▶ **Excerpted passage**:
[Start of section]
The paternal figure of Guerlain, Pierre-François-Pascal Guerlain formed his namesake house in 1828. He began selling toiletries, and imports from Britain from his shop in the Hôtel Meurice. What distinguished Pierre from other shops and offerings was his service creating customised scents for clients; which was only made possible through his studies in Britain in the fields of medicine and chemistry.
Cologne or eaux fraiche (fresh water) style of fragrances were not unheard of, with many greats still available today, such as the traditional German Eau de Cologne by Mäurer & Wirtz, and Fahrina from the relatively ancient time of 1709. It is suggested that the framework for Eau De Cologne Impèriale is actually a tweaked version of Fahrina with lovelies such as lime and rosemary – which can be clearly smelt.
It was only in 1853 when this 1830 creation was delivered as a gift for Napoléon the III and his wife-to-be Eugénie de Montijo. Supposedly, this was a gift to Eugénie to cure her splitting headaches – as it was believed that the fresh citrus notes in eaux fraiche refreshed and cured headaches! Whether or not this worked, she was impressed with the fragrance gifted to her that she allowed Monsieur Guerlain to call this fragrance Eau De Cologne Impériale. This success propelled the Guerlain house in a successful direction; and thus we have the legendary Guerlain of today.
[End of section]
▶ **Listed records**:
[Start of section]
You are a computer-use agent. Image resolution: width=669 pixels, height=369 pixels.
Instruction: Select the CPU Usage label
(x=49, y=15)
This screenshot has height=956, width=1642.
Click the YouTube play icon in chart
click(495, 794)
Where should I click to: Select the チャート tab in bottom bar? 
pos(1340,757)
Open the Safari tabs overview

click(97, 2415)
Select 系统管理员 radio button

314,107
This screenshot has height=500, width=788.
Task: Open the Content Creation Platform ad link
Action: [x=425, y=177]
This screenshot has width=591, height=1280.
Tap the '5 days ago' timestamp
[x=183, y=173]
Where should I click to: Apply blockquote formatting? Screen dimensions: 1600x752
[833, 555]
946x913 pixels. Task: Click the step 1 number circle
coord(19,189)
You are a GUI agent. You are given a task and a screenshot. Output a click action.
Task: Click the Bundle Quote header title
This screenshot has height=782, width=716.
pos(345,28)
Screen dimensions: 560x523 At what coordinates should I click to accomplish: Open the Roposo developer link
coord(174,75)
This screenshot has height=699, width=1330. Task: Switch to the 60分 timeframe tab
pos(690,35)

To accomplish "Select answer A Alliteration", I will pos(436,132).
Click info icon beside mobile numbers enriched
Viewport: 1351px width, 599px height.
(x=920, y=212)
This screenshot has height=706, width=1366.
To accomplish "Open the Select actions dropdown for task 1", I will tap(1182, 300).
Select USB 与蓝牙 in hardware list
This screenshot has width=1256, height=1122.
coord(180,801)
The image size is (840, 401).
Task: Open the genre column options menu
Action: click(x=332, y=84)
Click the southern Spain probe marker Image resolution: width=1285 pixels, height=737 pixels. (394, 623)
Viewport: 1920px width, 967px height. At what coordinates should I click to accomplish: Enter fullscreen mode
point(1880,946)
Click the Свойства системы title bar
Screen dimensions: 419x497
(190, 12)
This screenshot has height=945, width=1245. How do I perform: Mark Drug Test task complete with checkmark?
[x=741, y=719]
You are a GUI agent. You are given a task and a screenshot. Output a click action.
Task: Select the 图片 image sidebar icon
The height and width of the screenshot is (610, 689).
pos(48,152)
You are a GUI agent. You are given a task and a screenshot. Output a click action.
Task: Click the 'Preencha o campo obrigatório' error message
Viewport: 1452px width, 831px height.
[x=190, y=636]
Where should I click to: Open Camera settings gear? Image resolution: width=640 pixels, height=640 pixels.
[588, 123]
[End of section]
▶ **List of tasks**:
**A.** Summarize the text on Guerlain's Eau de Cologne Impériale in two sentences.
**B.** In the Guerlain text, swap "Hôtel Meurice" for "Hôtel Ritz" and write out the stretch from "The paternal figure" through "medicine and chemistry.".

▶ **Answers for this exercise**:
**A.** Pierre-François-Pascal Guerlain founded his house in 1828 and set it apart with custom scents for clients, a service made possible by his studies of medicine and chemistry in Britain. His 1830 cologne, suggested to be a tweaked version of Fahrina, was given in 1853 to Napoléon III and Eugénie de Montijo, who was so impressed that she allowed him to call it Eau De Cologne Impériale, a success that propelled the house in a successful direction.

**B.**
The paternal figure of Guerlain, Pierre-François-Pascal Guerlain formed his namesake house in 1828. He began selling toiletries, and imports from Britain from his shop in the Hôtel Ritz. What distinguished Pierre from other shops and offerings was his service creating customised scents for clients; which was only made possible through his studies in Britain in the fields of medicine and chemistry.